The Importance of Partner Integration and Roll Ups in Real Estate … and How to Make Them Happen
Mergers have become commonplace in the independent physician market because consolidation is often the most pragmatic method of shielding groups from declining reimbursements and fierce competition. In contrast, real estate consolidation within these groups is far from commonplace and is often left rather awkwardly misaligned from the mission of the entities.
Addressing the real estate holistically is crucial for propagating growth and providing a basis for equality between physician partners. It is not unusual for the issues surrounding disparate ownership to cause fragmented decision-making that leads to an unhealthy dynamic between newly formed groups. With rent being the practices' second highest expense, this is often for good reason.
Over the past 18 months, CMAC has successfully developed and implemented a methodology to realign the ownership of the real estate to reflect the underlying post-merger practice. This is a multi-level process and requires significant strategic foresight to answer questions related to valuation, rents, and capital exchange. This is often the most complicated real estate transaction physician groups undertake and requires significant expertise and support from advocates such as CMAC, CPAs, and Attorneys.
CMAC first provided their real estate restructuring solution to the physicians of Michigan Orthopedic Surgeons who were able to consolidate four real estate entities with disparate ownership. More recently, Premier Family Medical (PFM) followed the CMAC methodology. Two practices merged in 2018 to form PFM. One of the pre-merger practices had three subsets of owners with interest in three separate buildings and the other practice had two subsets and two buildings. In total, there were five properties with five ownership groups. With another location on the horizon, PFM, was finding great difficulty in deciding which buildings had long term viability without disproportionately affecting one ownership group. To make things even more complicated, there were numerous former physicians and physician spouses still involved in PFM's real estate. The only thing more contentious than paying above-market rent to a partner is paying above-market rent to partners that are no longer practicing!

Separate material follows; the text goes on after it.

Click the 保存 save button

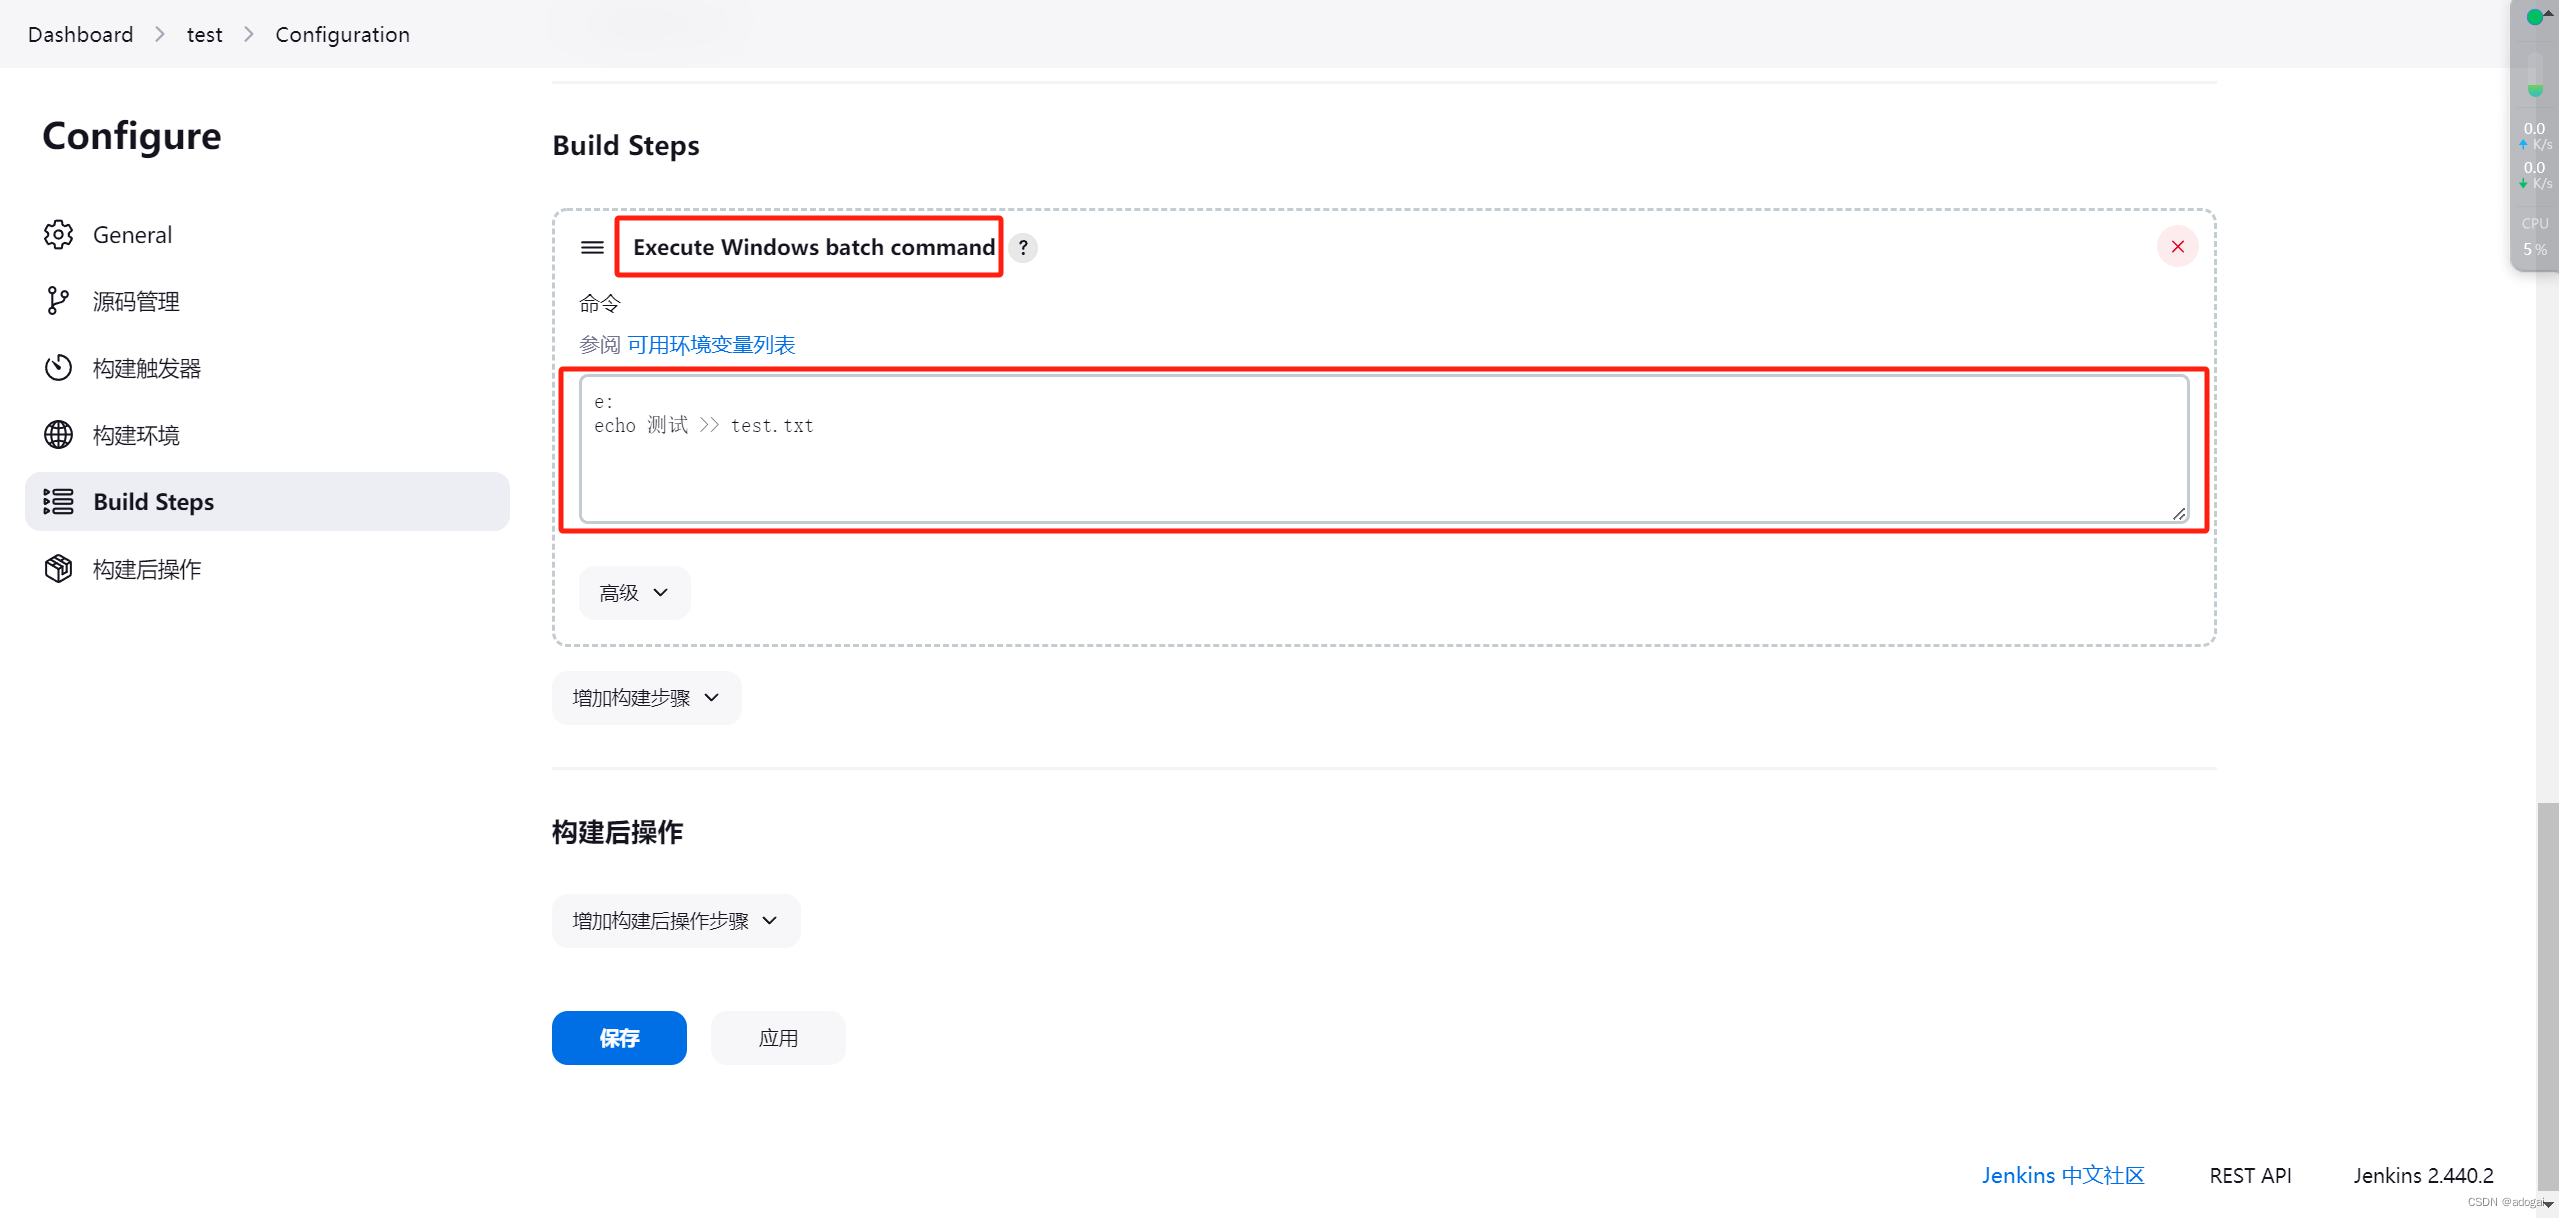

The streamlined process that CMAC created to roll-up and equalize the ownership positions of every partner in the group was beyond the expectations of PFM. Four months after consulting with CMAC, PFM has the freedom to make one-minded decisions and achieved this through a painless transition. The vast majority of the partners with pre-merger ownership received capital and the capital requirement for all partners with no ownership was minimized to facilitate that transaction.